Позавтракав, мы едем в Канкал, что находится примерно в четырех километрах к югу от Хардвара. В Канкале мы хотим помедитировать на одно важное качество — свободу от гордыни. Это качество очень важно для паломника: ведь только тогда, когда ты свободен от гордости, становится возможным развить другие возвышенные качества, такие как уважение ко всем живым существам, которых ты встречаешь на пути, и умение обуздать себя, — качества, помогающие в конце концов достичь внутреннего удовлетворения.
Канкал был столицей Дакши, одного из прародителей вселенной. Однажды Дакша пригласил важнейших персон со всей вселенной принять участие в большом религиозном жертвоприношении. В его столице собралось множество почтенных мудрецов, философов и йогов, и, когда он перед началом жертвоприношения появился перед ними, все эти возвышенные души в приветствии поднялись со своих мест. Лишь Шива, в ту минуту погруженный в медитацию, не встал и не поприветствовал Дакшу. Поскольку Дакша был очень гордым, он почувствовал себя оскорбленным таким поведением Шивы. В конце концов, Шива был его зятем (дочь Дакши, Сати, была замужем за Шивой) и потому должен был оказать ему почтение. Не в силах сдержать свой гнев, Дакша проклял Шиву со словами:
— Жертвенные дары по праву получают все полубоги, но отныне Шива, самый низкий из полубогов, не будет больше получать свою долю!
Сказав это, Дакша в гневе удалился в свои покои. Сторонники Шивы, возмущенные происшедшим, в свою очередь стали проклинать прислужников Дакши, которые отвечали им тем же. Поднявшийся шум вывел Шиву из его медитации, и он поспешил уйти оттуда.
На следующем жертвоприношении Шива не появился. В то же время его супруга, Сати, не смогла справиться с искушением пойти туда, поскольку для нее это был не просто грандиозный праздник, но и редкая возможность увидеться со своими родственниками. Придя туда, она, однако, заметила, что для Шивы не было приготовлено ни одного жертвенного дара. Дакша, ее отец, даже не поздоровался с ней, поскольку видел в ней прежде всего жену своего врага, Шивы.

### ИСХОДНЫЕ МАТЕРИАЛЫ
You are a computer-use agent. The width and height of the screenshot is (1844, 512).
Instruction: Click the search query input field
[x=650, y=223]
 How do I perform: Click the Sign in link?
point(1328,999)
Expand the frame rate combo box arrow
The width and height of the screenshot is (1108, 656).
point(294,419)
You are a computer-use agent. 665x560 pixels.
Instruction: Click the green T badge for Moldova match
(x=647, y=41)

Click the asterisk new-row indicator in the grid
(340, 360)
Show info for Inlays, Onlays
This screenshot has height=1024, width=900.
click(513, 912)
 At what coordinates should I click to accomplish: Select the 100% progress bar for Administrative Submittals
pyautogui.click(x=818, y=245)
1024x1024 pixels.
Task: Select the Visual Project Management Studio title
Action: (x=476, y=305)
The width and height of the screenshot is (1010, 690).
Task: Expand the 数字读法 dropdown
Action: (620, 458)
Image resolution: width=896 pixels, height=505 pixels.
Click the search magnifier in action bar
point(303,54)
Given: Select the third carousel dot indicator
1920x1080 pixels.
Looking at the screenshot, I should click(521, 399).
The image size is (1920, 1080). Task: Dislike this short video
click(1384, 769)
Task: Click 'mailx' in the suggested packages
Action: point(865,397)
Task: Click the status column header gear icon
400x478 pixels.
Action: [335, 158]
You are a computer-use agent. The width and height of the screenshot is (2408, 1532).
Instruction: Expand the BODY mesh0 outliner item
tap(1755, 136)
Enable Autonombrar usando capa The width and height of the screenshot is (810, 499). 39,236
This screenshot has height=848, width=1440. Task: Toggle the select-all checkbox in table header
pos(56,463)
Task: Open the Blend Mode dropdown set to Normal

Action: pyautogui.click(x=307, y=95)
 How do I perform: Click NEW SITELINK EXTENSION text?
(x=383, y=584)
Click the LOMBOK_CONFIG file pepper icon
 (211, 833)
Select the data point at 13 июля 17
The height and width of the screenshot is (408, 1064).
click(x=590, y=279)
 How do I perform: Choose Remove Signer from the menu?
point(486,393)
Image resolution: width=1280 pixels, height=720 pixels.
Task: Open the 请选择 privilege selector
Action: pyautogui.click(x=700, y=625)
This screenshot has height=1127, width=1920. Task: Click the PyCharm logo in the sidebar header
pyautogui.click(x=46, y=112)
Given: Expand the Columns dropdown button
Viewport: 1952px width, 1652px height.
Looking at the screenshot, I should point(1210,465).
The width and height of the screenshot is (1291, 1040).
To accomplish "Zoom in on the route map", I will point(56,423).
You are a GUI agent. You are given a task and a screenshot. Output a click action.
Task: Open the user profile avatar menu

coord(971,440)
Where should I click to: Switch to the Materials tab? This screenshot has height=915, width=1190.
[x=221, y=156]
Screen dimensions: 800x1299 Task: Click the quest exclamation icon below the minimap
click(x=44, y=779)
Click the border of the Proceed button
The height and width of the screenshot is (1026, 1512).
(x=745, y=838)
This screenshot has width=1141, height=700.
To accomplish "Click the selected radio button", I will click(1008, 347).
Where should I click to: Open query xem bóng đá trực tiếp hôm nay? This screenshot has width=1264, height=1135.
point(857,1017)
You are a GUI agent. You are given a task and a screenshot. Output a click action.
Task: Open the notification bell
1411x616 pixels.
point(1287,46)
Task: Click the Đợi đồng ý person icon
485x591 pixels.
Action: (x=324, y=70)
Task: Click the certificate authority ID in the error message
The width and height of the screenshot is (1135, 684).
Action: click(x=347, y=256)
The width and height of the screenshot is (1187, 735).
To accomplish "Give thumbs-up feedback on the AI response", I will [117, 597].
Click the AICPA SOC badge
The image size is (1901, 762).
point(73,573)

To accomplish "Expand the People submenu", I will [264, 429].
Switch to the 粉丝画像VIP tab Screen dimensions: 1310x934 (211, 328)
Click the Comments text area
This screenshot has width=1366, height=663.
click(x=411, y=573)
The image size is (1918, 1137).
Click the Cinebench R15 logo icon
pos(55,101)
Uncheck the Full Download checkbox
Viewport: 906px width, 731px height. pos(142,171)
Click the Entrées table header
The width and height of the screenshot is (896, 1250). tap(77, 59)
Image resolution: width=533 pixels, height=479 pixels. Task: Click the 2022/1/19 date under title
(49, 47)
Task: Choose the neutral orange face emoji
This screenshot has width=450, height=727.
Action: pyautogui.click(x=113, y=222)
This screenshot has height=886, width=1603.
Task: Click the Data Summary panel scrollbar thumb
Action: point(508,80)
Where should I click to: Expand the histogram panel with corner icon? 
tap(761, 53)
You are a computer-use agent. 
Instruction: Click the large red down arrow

### ЧТО СДЕЛАТЬ
Выведите без изменений часть отрывка о Канкале: начните с места, где стоят слова «Канкал был столицей», и остановитесь после слов «получать свою долю!».

### РЕЗУЛЬТАТ
Канкал был столицей Дакши, одного из прародителей вселенной. Однажды Дакша пригласил важнейших персон со всей вселенной принять участие в большом религиозном жертвоприношении. В его столице собралось множество почтенных мудрецов, философов и йогов, и, когда он перед началом жертвоприношения появился перед ними, все эти возвышенные души в приветствии поднялись со своих мест. Лишь Шива, в ту минуту погруженный в медитацию, не встал и не поприветствовал Дакшу. Поскольку Дакша был очень гордым, он почувствовал себя оскорбленным таким поведением Шивы. В конце концов, Шива был его зятем (дочь Дакши, Сати, была замужем за Шивой) и потому должен был оказать ему почтение. Не в силах сдержать свой гнев, Дакша проклял Шиву со словами:
— Жертвенные дары по праву получают все полубоги, но отныне Шива, самый низкий из полубогов, не будет больше получать свою долю!